BONCOURT Elle a été l’un des plus gros employeurs de la région, mais pas seulement. Quand on évoque aujourd’hui la famille Burrus, deux mots reviennent: engagement et générosité. Des qualités que l’on (re)découvre dans La saga des Burrus – Le clan des audacieux, paru en 2018 aux Éditions Slatkine (EDIT: et réimprimé deux ans plus tard).
La gare, la piscine de Boncourt, le manège de Chevenez, mais aussi d’innombrables soutiens financiers à des clubs, associations et autres institutions… Non, décidément, les Burrus ne sont pas une famille comme les autres. Pionniers dans l’industrie, mais surtout mécènes, défenseurs de la région et politiciens engagés: pendant six générations à la tête de la fabrique de cigarettes boncourtoise, ils ont activement participé à l’essor de l’Ajoie. C’est cette histoire que raconte Philippe Turrel dans son dernier ouvrage intitulé La saga des Burrus – Le clan des audacieux. «J’ai recueilli un grand nombre d’archives, de photographies et de témoignages d’employés à la retraite, de descendants des Burrus ou d’anciens élus», souligne le sociologue et biographe français.
Le catholicisme social
La saga commence en 1820 en Alsace. Alors que les guerres napoléoniennes appauvrissent la France, Martin Burrus, qui n’est alors qu’un petit producteur, décide de rejoindre la Suisse où le marché du tabac est encore libre. C’est son fils, François-Joseph, qui lancera vraiment la manufacture de cigarettes de Boncourt à laquelle il donnera d’ailleurs son nom (FJ Burrus). Lui succèdera l’un de ses fils, François, qui sera le premier de la famille à se lancer en politique. Élu au Grand Conseil bernois puis à la mairie de Boncourt, il se battra sans relâche pour que le village ait sa gare, élément essentiel pour l’essor économique de la région.

→ Segment de données
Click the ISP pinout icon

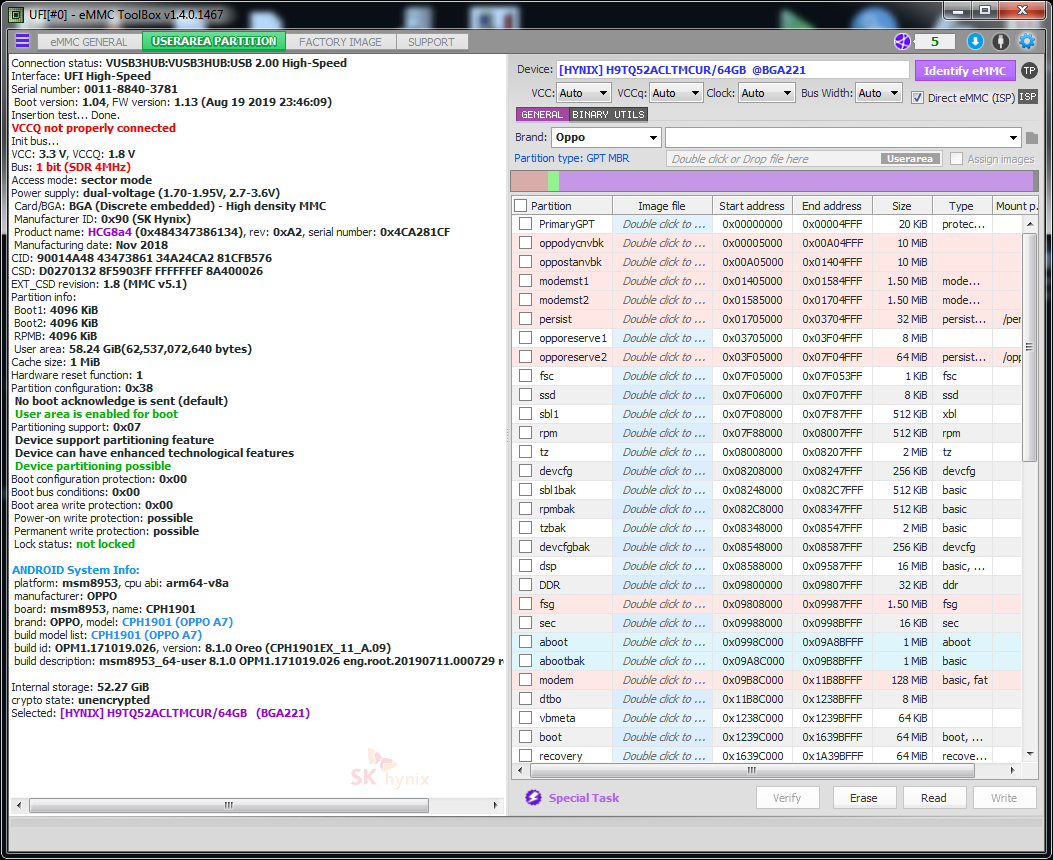tap(1027, 96)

→ Consigne
Reproduisez à l'identique, s'il vous plaît, le passage de l'article sur la famille Burrus en commençant à « BONCOURT Elle a » et en terminant à « ans plus tard). ».

→ Corrigé
BONCOURT Elle a été l’un des plus gros employeurs de la région, mais pas seulement. Quand on évoque aujourd’hui la famille Burrus, deux mots reviennent: engagement et générosité. Des qualités que l’on (re)découvre dans La saga des Burrus – Le clan des audacieux, paru en 2018 aux Éditions Slatkine (EDIT: et réimprimé deux ans plus tard).